**About this task**
Can you rewrite the newsletter passage between "This is the" and "and communication process.", inclusive, swapping "methodical" for "systematic"?

**Page excerpt**
──────────────────────────────

IRMI Update—Issue #176
An E-mail Newsletter for Risk and Insurance Professionals
ISSN: 1530-7948
January 23, 2008
In This Issue
Colleague,
Is your executive management team (or are your clients) suffering from catastrophe
fatigue? "Catastrophe fatigue" is the numbness that overcomes people who have
been overexposed to dire predictions of pandemics, earthquakes, terrorist strikes,
and hurricanes. The predictions and ensuing dialog are usually well-intentioned
attempts to persuade others to devote time and resources to preparing for these
catastrophes. This approach works for a time, but at some point, catastrophe
fatigue sets in and attention is diverted to other activities. It might also
be called the "Chicken Little Syndrome."
This is the danger risk professionals face when they become dramatic in making
their cases for contingency planning and other risk management activities. Risk
management is not an end product, but rather a process that must be ongoing
to succeed. It is more like a marathon than a sprint. Any program you implement
must be continuously monitored and updated. Therefore, the one-time burst of
energy yielded by hysterically expounding on the risks that the organization
must protect against is not sufficient to keep the momentum going to successfully
manage the risk over the long term. Instead, it takes a steady and methodical
risk analysis and communication process.

──────────────────────────────

**Source data**
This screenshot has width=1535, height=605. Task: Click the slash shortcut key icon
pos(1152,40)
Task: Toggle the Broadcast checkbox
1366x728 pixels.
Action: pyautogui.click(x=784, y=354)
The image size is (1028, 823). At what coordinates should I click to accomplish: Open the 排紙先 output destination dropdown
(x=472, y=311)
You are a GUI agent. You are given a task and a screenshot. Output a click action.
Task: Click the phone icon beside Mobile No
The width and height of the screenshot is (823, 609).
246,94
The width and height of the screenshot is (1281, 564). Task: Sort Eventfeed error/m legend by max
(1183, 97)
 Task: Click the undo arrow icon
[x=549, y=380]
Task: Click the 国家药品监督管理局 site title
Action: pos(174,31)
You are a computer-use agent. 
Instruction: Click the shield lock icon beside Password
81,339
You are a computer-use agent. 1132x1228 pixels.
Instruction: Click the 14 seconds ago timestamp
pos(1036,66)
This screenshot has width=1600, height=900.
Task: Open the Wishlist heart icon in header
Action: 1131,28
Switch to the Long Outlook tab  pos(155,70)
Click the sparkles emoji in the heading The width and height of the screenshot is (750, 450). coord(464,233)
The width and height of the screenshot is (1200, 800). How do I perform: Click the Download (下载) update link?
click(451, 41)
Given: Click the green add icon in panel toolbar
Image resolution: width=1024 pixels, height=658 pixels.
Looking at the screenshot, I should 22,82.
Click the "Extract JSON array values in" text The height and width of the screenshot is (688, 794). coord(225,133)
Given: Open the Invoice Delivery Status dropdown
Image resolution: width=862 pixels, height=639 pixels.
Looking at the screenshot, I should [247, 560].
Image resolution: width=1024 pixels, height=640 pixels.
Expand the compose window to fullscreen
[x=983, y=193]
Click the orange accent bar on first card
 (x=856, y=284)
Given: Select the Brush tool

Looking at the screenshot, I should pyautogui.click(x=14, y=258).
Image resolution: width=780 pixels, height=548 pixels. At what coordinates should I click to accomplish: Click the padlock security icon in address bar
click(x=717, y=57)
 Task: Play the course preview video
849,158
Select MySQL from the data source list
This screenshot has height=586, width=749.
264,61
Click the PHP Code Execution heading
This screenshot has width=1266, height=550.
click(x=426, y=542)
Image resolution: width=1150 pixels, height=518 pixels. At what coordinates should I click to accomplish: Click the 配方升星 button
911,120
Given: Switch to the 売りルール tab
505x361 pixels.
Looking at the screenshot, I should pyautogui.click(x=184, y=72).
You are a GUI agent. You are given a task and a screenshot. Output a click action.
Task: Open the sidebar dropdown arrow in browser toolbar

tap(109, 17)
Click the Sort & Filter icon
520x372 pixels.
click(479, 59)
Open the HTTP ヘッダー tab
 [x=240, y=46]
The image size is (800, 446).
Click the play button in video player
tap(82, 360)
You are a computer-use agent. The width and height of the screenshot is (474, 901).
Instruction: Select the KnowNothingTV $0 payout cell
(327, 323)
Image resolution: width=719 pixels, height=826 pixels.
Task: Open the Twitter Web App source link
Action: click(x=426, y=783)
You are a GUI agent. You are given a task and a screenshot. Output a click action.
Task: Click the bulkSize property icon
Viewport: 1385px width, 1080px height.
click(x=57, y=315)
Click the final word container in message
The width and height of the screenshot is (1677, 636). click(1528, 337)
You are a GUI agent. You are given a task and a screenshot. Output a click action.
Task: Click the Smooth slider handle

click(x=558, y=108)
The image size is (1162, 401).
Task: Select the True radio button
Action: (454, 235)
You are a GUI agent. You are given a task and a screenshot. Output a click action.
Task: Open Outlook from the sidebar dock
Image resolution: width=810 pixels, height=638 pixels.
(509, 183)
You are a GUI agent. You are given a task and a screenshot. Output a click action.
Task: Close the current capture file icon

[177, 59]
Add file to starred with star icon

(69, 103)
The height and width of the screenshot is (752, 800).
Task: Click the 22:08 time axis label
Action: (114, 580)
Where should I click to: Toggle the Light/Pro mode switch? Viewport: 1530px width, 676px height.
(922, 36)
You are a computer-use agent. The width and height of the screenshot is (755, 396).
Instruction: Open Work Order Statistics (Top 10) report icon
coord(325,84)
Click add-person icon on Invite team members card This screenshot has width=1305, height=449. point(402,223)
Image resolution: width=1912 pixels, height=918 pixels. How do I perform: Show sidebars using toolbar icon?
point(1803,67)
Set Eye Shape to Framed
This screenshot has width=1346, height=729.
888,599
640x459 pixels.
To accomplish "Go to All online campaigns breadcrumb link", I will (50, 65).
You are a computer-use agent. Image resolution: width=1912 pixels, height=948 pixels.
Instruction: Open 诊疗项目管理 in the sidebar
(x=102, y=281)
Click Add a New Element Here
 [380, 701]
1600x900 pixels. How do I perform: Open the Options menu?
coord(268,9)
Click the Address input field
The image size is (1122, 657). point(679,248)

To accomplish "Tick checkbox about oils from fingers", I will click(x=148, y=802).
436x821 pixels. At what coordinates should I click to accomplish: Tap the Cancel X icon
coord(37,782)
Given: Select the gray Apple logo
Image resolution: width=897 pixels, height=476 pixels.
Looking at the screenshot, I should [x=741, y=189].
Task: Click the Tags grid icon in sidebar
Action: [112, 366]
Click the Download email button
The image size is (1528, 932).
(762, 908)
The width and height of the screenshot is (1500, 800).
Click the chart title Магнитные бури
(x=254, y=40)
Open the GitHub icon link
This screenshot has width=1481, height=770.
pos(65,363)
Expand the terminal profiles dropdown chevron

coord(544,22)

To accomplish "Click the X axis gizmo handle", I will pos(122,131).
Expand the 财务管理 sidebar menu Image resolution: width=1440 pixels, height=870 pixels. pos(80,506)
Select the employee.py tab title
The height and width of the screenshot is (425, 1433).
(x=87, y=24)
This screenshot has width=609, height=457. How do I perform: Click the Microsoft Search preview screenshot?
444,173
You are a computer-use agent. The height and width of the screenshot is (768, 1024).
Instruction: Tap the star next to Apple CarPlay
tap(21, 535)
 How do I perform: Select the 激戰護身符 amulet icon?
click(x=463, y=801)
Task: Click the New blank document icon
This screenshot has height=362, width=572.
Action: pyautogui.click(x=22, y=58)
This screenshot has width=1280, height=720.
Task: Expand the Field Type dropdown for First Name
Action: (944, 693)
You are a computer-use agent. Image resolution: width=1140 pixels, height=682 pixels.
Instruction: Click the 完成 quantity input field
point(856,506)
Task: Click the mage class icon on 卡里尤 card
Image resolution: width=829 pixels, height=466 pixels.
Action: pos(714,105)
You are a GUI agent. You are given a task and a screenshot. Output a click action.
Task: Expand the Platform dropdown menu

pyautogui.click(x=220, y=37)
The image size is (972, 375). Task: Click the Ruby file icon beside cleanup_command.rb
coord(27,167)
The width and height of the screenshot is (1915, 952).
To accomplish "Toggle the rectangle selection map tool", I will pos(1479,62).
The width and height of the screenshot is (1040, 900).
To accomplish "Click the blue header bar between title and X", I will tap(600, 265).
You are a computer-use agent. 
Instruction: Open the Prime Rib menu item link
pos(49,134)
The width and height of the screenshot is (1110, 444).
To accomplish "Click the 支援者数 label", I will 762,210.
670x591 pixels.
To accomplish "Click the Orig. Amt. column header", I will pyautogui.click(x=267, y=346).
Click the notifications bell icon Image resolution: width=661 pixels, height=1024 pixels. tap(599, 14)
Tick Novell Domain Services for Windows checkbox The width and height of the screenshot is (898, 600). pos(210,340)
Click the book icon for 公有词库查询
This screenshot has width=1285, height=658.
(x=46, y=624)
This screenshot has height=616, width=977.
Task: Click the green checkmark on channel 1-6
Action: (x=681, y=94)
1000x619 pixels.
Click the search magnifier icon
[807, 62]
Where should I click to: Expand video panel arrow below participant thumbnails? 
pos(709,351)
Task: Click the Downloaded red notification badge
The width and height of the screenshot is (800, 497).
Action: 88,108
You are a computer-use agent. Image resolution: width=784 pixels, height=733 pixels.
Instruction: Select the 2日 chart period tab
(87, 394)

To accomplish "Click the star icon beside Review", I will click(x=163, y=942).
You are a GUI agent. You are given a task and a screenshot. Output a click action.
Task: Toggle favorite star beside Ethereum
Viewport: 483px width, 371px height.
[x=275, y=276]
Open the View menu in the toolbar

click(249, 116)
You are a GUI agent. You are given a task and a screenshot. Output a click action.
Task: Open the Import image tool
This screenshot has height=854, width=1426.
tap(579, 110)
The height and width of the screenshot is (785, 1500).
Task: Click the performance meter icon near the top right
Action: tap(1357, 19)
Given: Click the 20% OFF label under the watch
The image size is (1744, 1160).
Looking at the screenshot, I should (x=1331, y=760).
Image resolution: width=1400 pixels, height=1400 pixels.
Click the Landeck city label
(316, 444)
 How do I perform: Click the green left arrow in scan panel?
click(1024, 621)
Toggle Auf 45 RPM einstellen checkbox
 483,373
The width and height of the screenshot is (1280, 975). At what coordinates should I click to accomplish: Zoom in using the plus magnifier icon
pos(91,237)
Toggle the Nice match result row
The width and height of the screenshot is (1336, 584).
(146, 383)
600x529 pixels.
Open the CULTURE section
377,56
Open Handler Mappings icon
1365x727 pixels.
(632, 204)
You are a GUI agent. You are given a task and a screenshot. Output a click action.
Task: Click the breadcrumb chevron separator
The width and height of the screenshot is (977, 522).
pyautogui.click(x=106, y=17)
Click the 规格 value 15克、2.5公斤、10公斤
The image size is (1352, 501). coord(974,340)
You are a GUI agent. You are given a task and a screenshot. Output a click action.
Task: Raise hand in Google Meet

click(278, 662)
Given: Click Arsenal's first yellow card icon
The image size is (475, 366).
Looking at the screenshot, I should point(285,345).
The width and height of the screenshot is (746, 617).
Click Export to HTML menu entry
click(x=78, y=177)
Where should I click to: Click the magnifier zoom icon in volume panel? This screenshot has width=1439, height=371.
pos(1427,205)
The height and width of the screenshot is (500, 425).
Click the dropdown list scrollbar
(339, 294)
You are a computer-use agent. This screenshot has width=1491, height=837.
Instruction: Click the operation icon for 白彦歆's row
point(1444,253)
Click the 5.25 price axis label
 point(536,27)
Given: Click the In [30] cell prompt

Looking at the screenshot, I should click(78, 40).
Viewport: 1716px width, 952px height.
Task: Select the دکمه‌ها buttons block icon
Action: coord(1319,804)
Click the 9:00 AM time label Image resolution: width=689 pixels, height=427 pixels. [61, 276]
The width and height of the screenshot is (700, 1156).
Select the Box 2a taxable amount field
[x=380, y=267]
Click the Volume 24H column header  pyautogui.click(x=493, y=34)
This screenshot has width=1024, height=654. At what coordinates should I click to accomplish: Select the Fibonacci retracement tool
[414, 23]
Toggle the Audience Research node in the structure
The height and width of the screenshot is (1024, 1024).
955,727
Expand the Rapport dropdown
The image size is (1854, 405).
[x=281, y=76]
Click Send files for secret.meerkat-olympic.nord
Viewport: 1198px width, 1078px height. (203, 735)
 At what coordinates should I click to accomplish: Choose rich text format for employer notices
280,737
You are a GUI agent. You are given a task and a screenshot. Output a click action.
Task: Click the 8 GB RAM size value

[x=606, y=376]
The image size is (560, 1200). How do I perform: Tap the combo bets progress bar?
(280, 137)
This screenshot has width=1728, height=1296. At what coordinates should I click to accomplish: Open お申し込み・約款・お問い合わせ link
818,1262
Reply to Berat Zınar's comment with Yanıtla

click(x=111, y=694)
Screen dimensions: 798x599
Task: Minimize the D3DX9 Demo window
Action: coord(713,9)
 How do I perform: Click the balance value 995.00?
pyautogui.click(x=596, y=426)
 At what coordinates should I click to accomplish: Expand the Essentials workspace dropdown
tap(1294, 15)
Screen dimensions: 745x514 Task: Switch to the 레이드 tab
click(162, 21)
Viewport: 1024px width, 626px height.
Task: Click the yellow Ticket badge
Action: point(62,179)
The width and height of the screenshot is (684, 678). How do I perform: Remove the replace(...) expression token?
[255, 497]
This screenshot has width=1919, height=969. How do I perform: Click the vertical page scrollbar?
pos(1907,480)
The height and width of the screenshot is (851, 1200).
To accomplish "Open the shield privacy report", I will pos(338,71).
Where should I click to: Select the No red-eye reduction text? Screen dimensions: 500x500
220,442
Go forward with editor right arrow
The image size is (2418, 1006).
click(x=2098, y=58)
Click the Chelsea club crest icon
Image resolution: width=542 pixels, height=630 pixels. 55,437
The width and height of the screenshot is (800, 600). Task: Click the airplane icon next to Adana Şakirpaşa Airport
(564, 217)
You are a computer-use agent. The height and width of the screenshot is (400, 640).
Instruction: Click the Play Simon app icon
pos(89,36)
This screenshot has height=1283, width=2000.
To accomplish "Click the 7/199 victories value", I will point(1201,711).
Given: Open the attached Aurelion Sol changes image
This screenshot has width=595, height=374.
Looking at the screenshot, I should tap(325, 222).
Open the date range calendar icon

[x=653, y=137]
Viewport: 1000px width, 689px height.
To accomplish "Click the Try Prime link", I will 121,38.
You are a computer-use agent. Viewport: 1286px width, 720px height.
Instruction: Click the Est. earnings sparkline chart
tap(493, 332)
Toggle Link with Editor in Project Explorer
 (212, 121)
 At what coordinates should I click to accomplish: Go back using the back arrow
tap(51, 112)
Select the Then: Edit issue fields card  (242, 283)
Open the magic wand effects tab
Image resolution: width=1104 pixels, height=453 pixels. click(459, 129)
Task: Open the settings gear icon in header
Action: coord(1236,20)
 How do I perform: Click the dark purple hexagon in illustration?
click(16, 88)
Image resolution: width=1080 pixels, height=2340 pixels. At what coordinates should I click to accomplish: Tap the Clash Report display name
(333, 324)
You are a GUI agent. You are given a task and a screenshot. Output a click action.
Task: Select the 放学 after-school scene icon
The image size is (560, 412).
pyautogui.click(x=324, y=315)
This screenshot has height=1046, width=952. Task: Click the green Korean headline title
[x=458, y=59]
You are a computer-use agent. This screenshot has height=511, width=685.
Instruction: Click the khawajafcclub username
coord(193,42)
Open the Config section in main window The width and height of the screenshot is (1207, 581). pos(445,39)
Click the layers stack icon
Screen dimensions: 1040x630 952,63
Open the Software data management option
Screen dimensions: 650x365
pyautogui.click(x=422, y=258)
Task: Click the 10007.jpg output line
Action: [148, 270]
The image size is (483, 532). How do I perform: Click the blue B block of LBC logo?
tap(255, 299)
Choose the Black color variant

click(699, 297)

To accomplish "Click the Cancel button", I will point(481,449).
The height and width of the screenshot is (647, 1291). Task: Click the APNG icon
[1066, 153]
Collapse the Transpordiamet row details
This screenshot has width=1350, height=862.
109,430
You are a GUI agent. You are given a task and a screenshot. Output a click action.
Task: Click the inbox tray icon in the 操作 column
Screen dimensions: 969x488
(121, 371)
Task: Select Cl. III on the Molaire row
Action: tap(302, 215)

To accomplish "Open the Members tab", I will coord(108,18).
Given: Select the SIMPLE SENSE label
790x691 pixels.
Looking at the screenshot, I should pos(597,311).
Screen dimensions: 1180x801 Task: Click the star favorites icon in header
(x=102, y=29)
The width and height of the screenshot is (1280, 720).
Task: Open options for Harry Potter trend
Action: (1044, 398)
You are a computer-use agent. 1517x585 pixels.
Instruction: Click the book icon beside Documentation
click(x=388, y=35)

──────────────────────────────

**Output for this exercise**
This is the danger risk professionals face when they become dramatic in making
their cases for contingency planning and other risk management activities. Risk
management is not an end product, but rather a process that must be ongoing
to succeed. It is more like a marathon than a sprint. Any program you implement
must be continuously monitored and updated. Therefore, the one-time burst of
energy yielded by hysterically expounding on the risks that the organization
must protect against is not sufficient to keep the momentum going to successfully
manage the risk over the long term. Instead, it takes a steady and systematic
risk analysis and communication process.